Parmi les grands mythes originaux que le cinéma a produits, il convient de placer KING KONG au premier rang. Bien que l'histoire s'inspire de «La Belle et la Bête» le personnage même du gorille géant est une création du vingtième siècle contrairement à Frankenstein ou Dracula. Comme tous les films mythiques, KING KONG a donné lieu à des dizaines d'interprétations différentes : économiques, politiques, sociologiques, philosophiques ou psychologiques.

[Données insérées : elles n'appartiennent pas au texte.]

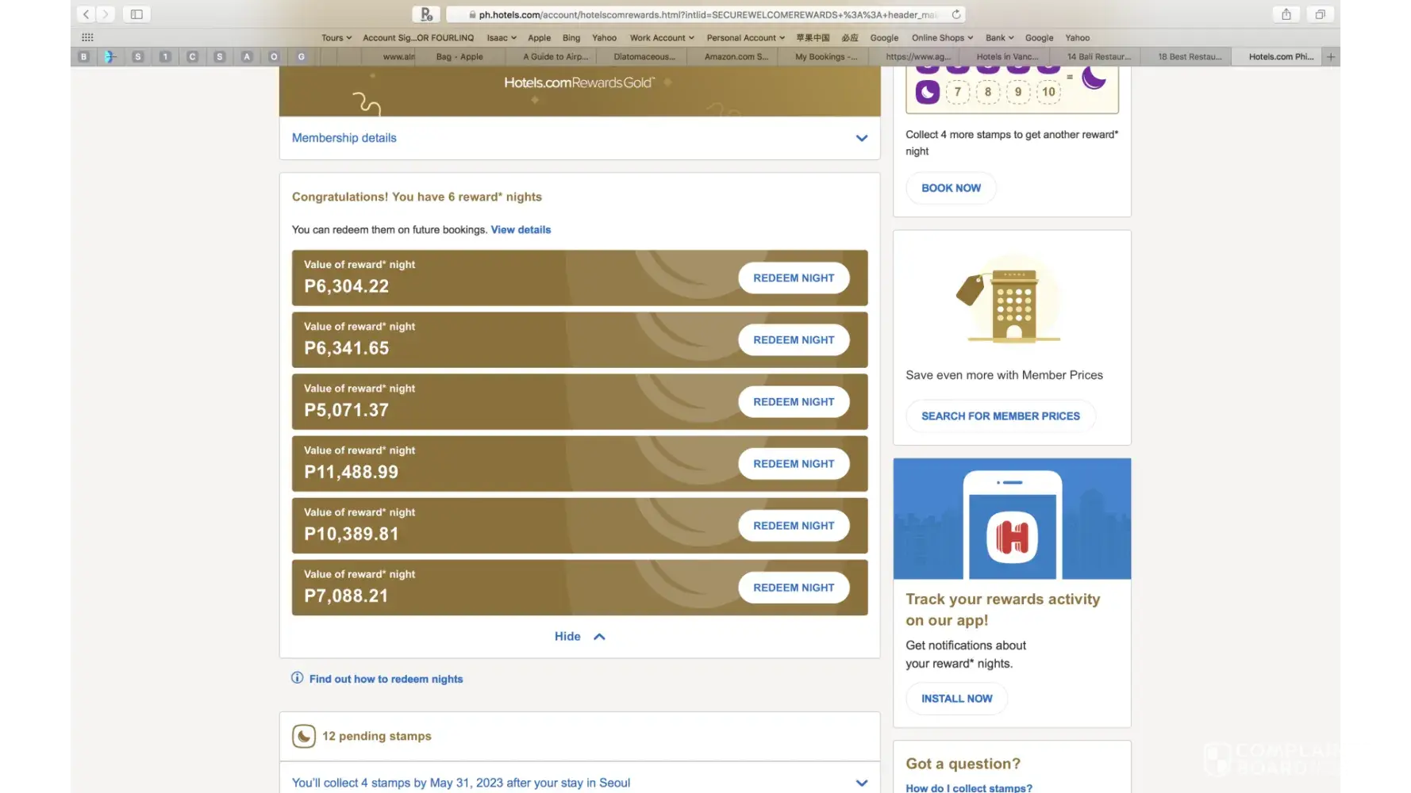Click the reload page icon
The height and width of the screenshot is (793, 1411).
coord(956,14)
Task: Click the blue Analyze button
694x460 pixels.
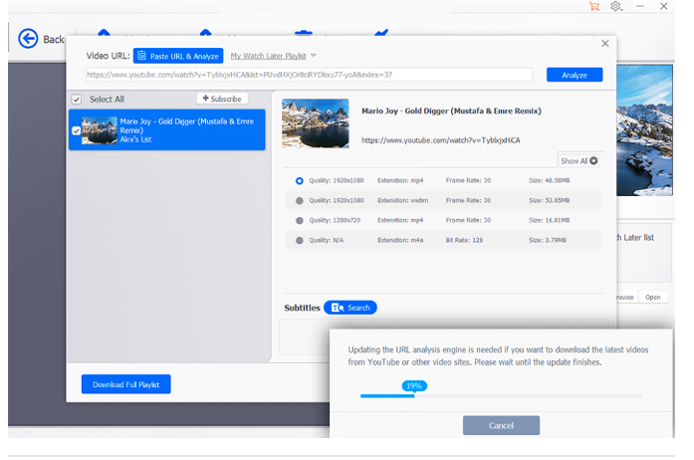Action: coord(575,75)
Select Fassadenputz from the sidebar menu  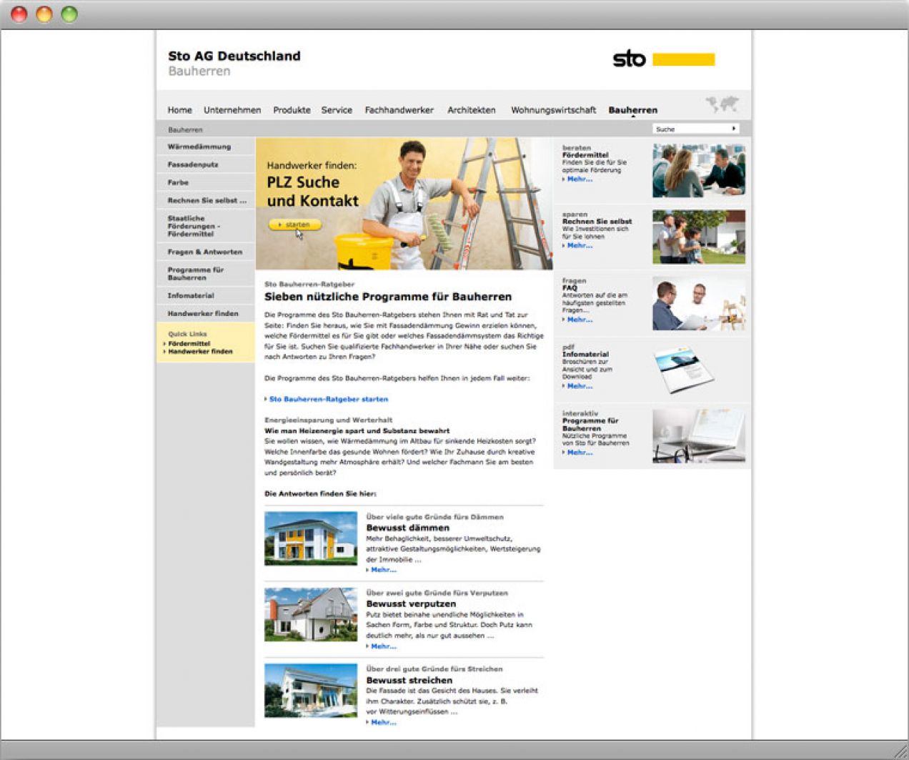pos(193,164)
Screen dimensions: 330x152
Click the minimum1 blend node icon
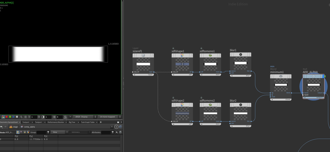[x=281, y=76]
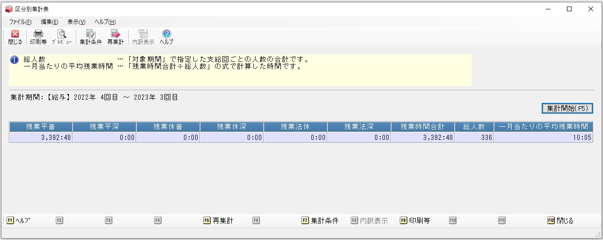
Task: Click F5 再集計 in function key bar
Action: [218, 221]

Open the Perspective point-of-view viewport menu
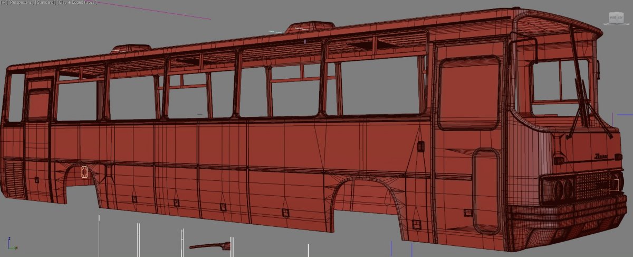(x=20, y=3)
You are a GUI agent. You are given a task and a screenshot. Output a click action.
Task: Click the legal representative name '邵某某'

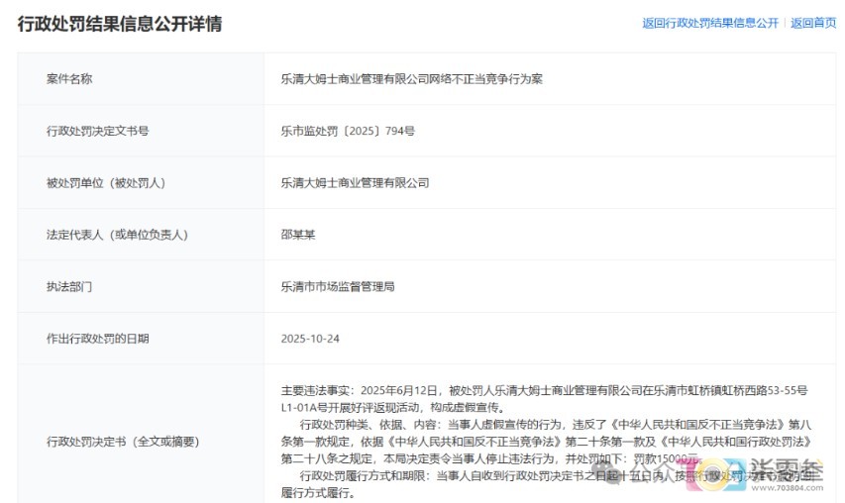click(298, 235)
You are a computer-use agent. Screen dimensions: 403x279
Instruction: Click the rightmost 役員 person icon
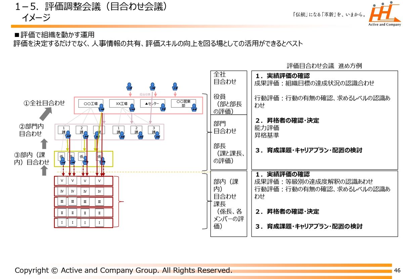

Et comme tous les films à succès KING KONG a entraîné une avalanche de suites, d'imitations et de remakes. Mais ni SON OF KONG ou MIGHTY JOE YOUNG ni GODZILLA n'ont pu exercer cette fascination. Le remake de 1976 prouve encore combien il est vain de vouloir imiter un tel film. Comme si quelqu'un essayait de refaire la Joconde ! Cette comparaison, qui peut paraître outrancière, montre néanmoins le fond du problème : ce film a une âme qui résiste à toute analyse et qui ne se laisse pas recréer. Dans cet article, nous ne pouvons analyser qu'un des éléments de KING KONG parmi les plus importants la musique de Max Steiner.
KING KONG est essentiellement l'œuvre de Merian C. Cooper, l'une des personnalités les plus extraordinaires du cinéma américain. Avant KING KONG COOPER s'était déjà distingué par deux documentaires, GRASS et CHANG, réalisés en collaboration avec Ernest B. Schoedsack.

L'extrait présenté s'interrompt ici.